Mientras el hombre marchaba con el juguete hacia el coche el niño anduvo por allí sin saber qué hacer hasta que vio el cable.

 

–¡Tómalo! –murmuraba la parca desde el enchufe mientras se acercaba de prisa –¡Tómalo, tómalo! Y llévalo allí. Ven conmigo.

 

Un rayo de sol iluminó los extremos metálicos del cable y un tordo graznó antes de huir desde el alféizar de la ventana.

 

Muy comedido el niño se dirigió con el cable entre sus manos hacia el enchufe, mirándole los ojos desde la distancia. Le molestaban esos ojos. ¿Qué tenían detrás, adentro? ¿De qué forma misteriosa e invisible fluye la electricidad? Esa corriente... ¿Moja como el agua? ¿Siempre está ahí aguardando?

 

–¡Bien! –exclamó la parca. –¡Buen chico! Ahora pon los extremos en mis ojos... Eso te gustaría. ¿No?

 

El niño se sentó en el suelo y con no poco esfuerzo pudo introducir ambos extremos del cable en los orificios.

 

–¡Qué inteligente! –sonreía la parca desde la boca del rostro del enchufe. –¡Ahora ve, toma la otra punta del cable y terminamos! ¡Allí, el otro extremo!

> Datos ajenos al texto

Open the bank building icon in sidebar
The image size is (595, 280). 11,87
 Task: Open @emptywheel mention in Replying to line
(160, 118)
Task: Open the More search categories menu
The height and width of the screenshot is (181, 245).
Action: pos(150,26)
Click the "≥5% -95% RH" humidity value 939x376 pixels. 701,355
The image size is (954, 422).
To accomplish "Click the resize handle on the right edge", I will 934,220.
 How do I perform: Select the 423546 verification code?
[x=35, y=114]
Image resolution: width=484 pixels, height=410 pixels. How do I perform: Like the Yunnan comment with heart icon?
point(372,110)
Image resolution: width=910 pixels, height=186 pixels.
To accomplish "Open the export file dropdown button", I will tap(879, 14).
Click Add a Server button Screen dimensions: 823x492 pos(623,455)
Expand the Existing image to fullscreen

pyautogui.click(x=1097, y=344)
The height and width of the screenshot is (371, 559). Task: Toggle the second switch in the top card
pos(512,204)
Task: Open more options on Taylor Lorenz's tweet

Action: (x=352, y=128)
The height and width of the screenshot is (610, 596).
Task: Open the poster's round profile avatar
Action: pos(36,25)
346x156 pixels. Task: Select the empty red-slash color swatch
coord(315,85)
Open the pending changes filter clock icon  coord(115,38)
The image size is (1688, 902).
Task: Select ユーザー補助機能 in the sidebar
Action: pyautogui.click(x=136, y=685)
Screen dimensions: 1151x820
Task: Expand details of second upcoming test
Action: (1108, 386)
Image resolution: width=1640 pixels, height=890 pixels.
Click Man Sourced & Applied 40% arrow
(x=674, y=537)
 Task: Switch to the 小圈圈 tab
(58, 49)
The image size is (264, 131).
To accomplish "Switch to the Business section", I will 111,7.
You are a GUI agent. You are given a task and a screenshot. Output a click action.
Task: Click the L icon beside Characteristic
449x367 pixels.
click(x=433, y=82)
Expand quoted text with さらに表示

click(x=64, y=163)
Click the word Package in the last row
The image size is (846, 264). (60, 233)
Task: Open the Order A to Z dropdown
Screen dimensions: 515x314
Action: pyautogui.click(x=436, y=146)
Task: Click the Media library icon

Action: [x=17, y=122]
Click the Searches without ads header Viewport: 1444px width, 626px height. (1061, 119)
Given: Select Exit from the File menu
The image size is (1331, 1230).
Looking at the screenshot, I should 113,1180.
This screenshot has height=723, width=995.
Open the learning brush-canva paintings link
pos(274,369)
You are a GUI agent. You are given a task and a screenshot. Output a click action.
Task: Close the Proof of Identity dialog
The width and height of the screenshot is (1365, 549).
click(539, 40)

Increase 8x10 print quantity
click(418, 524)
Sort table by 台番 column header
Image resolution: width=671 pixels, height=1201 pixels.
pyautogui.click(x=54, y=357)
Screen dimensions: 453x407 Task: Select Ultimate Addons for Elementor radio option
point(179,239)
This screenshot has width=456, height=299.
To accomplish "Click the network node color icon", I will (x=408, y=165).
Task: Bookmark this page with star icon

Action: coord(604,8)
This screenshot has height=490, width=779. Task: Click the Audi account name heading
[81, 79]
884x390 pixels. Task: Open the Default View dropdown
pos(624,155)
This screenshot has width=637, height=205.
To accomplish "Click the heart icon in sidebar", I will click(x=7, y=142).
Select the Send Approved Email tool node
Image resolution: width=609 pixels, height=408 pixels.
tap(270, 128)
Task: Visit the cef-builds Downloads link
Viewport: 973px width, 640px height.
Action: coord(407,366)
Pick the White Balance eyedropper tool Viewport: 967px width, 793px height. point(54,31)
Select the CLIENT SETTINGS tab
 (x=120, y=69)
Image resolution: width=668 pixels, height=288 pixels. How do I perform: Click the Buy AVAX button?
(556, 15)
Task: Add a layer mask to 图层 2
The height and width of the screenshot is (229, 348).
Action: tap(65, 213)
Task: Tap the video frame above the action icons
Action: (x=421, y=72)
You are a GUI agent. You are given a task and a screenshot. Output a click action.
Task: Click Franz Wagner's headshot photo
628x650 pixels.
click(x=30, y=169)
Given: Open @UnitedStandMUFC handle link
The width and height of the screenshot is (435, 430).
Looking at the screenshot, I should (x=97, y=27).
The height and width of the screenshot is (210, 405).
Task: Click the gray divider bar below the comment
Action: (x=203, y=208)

Desde fuera llegó el sonido que cerraba el baúl del coche y la voz del padre diciendo:

 

–¿Todo listo? –Y la voz de la madre contestando: –Casi.

 

–Casi. –decía la parca frotando sus crecientes manos huesudas –¡Ya verás qué agradables cosquillas!

 

En tanto el niño se erguía, y con una mano elevada en el aire iniciaba su andar hacia el otro extremo del cable que serpenteaba sobre el monolítico.

 

Pronto estuvo allí, y a centímetros estaba de cumplir su cometido, cuando el vertiginoso salto de la gata sobre las puntas libres del cable sorprendió al niño, quien cayó sentado por la impresión que le produjo observar al felino electrocutarse.

 

Segundos después el chico permanecía distante de la acción, sollozaba bajo el consuelo de su madre apenada mientras el padre, levantando el maltrecho cuerpo del animal para llevarlo a la veterinaria, se detenía un instante a dejar unas caricias sobre el pelaje chamuscado.

 

La gata, exánime pero apenas con una vida menos, mantenía los ojos abiertos dirigidos hacia el enchufe, al que con doloroso aire de satisfacción aseguraba: –No te será tan fácil.